Si ça se trouve, c'était dans les tout premiers chapitres et je ne m'en souviens plus, hein...
Dédé
Posté le 05/12/2024
Il faudrait que je revoie pour les parents, moi-même je ne me souviens plus. Je crois qu'au début, on sent qu'ils ne sont pas proches de Zoé, qu'ils ne communiquent pas...

Merci Isa pour ta fidèle lecture ! :3
Alice_Lath
Posté le 18/08/2020
Raaah, à nouveau les frissons, mais purée, Aurélien, c'est mon modèle à partir de maintenant, je veux être une grande soeur exactement comme il est un grand frère : c'est à dire pas loin de la perfection, bordel. Je m'attache tellement à tes personnages, c'est fou. Puis la réaction de l'entourage est si crédible (haaaaa, rien que récemment j'en ai eu un bel exemple). Bref, c'est une très belle histoire et un petit manuel de comment gérer qqun de harcelé que tu nous délivres là. On devrait le distribuer dans tous les collèges.
Dédé
Posté le 05/12/2024
Waouh ! Merci Slib ! C'est ton commentaire qui me donne des frissons maintenant, et même la larme à l'oeil...

Merci pour tout ce que tu me dis, Slib ! Merci ! :3
Cocochoup
Posté le 15/08/2020
J'ai tout avalé d'une traite et... Mai où est la suite ?
C'est "rigolo" Parceque tu adoptes un style okutot détaché mais ça fonctionne.
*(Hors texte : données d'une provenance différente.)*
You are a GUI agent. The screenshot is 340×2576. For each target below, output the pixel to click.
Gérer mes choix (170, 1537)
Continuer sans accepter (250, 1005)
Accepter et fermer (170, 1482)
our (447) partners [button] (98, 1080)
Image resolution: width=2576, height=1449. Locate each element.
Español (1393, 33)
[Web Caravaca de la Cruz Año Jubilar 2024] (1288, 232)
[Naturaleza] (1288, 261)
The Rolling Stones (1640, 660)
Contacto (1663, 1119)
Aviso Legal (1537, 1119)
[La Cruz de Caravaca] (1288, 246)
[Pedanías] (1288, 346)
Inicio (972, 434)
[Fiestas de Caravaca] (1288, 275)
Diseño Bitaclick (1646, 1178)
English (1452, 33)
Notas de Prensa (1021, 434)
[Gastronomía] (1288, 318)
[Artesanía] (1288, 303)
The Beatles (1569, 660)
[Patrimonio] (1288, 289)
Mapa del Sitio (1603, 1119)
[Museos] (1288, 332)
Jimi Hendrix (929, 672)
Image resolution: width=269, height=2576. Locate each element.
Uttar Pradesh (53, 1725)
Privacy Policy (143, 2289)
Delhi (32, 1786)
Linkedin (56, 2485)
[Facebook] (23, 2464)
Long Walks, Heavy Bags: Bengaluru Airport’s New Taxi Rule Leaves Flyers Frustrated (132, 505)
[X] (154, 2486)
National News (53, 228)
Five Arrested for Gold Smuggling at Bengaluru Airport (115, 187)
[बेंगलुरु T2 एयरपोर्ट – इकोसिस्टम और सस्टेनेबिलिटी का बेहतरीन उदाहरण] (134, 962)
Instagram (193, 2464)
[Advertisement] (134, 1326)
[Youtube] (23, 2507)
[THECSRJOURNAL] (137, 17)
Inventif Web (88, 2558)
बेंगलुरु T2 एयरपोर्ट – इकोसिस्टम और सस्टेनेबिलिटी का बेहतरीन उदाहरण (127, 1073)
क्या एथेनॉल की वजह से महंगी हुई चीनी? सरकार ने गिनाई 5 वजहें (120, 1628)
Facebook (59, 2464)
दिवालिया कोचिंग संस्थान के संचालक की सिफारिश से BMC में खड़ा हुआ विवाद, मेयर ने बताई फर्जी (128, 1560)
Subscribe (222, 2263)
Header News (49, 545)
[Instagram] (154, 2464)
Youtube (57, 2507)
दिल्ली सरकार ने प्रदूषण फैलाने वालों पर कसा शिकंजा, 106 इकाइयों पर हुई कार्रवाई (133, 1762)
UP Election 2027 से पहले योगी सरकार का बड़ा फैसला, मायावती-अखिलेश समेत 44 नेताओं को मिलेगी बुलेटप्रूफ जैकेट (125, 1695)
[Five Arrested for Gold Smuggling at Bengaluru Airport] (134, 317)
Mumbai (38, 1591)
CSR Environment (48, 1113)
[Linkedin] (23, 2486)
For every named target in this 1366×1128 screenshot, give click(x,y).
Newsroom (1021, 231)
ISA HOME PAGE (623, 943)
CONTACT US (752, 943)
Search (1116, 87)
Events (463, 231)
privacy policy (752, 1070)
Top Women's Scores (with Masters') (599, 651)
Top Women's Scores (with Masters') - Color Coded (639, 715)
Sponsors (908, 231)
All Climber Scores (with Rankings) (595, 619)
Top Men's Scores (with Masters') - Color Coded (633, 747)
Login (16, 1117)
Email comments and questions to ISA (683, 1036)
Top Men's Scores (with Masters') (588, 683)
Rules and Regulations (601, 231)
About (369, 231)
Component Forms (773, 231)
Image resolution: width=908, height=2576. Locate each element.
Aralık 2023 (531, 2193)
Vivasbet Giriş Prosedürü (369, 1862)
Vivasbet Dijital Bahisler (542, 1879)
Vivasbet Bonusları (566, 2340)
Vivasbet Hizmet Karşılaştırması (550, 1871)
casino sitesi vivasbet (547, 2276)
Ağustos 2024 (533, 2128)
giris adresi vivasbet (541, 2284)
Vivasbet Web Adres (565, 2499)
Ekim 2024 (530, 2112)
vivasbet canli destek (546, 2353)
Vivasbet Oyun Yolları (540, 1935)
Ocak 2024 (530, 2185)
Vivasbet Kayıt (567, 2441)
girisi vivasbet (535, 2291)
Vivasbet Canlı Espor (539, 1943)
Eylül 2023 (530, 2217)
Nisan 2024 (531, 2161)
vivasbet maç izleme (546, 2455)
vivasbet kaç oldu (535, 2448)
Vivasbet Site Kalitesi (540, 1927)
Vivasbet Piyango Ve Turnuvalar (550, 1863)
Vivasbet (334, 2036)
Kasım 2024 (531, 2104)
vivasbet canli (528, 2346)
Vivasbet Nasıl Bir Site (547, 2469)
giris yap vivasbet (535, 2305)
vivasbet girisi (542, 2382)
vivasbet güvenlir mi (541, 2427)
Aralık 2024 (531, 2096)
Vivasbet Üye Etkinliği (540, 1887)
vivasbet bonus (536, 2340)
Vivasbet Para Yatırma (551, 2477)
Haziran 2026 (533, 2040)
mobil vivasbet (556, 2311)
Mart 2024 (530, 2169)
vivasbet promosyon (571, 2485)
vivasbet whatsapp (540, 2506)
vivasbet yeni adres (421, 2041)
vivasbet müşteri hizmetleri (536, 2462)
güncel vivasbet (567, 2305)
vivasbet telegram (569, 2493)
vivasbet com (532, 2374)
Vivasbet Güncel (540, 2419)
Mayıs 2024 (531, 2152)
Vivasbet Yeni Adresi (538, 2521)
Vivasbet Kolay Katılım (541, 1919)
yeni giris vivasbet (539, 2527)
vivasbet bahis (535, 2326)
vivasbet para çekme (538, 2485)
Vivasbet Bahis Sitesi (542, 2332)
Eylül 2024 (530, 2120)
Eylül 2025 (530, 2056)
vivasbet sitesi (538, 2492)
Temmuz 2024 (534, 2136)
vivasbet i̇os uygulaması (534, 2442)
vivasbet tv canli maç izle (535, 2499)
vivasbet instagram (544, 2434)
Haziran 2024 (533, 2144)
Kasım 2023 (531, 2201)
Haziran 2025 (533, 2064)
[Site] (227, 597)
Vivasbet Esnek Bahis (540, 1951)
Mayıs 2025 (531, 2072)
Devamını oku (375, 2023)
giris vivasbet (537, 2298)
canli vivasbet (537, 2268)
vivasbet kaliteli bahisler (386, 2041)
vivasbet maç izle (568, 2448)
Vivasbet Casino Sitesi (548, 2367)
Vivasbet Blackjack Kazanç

On évite l'écueil de la pitié. Tu es factuel et ça rend cette histoire terriblement vraie et cruelle
J'attend avec impatiente la suite !
Dédé
Posté le 05/12/2024
Pour écrire, j'avais besoin de me détacher. C'est aussi ma façon de séparer mon expérience avec celle de Zoé. Ca m'assure une limite à ne pas franchir. Parce que mon expérience, je ne peux pas la coucher sur papier et la publier comme ça...

La suite arrivera peut-être un jour, je suis désolé d'avoir laissé l'histoire en plan comme ça...

Merci Coco d'avoir tout avalé d'une traite !
_HP_
Posté le 10/08/2020
Purée !! Mais ces parents quoi !! 😠😠
Je suis à fond derrière Aurélien 😅💪
J'avoue que le père de Zoé est allé un peu loin... Être dans le déni, ok, mais à ce point ? J'espère au moins qu'il va repenser aux paroles de son fils, qu'elles vont faire leur petit chemin dans sa tête. :/
J'admire le courage dont fait preuve Aurélien, pour s'opposer comme ça à ses parents, pour défendre sa soeur ; il savait qu'il risquait d'aller loin, qu'il allait loin, mais il ne s'est pas arrêté, parce qu'il ne voulait pas laisser tomber Zoé... Enfin, je trouve qu'on a tous besoin d'un Aurélien dans nos vies. 😕🤗
Très bon chapitre encore, tu as réussi à très bien décrire les émotions, la tension dans la pièce ^^ Je lirais la suite avec plaisir ;p
Dédé
Posté le 05/12/2024
Merci HP !

Je suis désolé, du coup, de ne pas t'avoir offert la suite... Mais un jour, qui sait. Quand je me sentirai d'attaque pour aborder ce sujet qui reste encore sensible pour moi.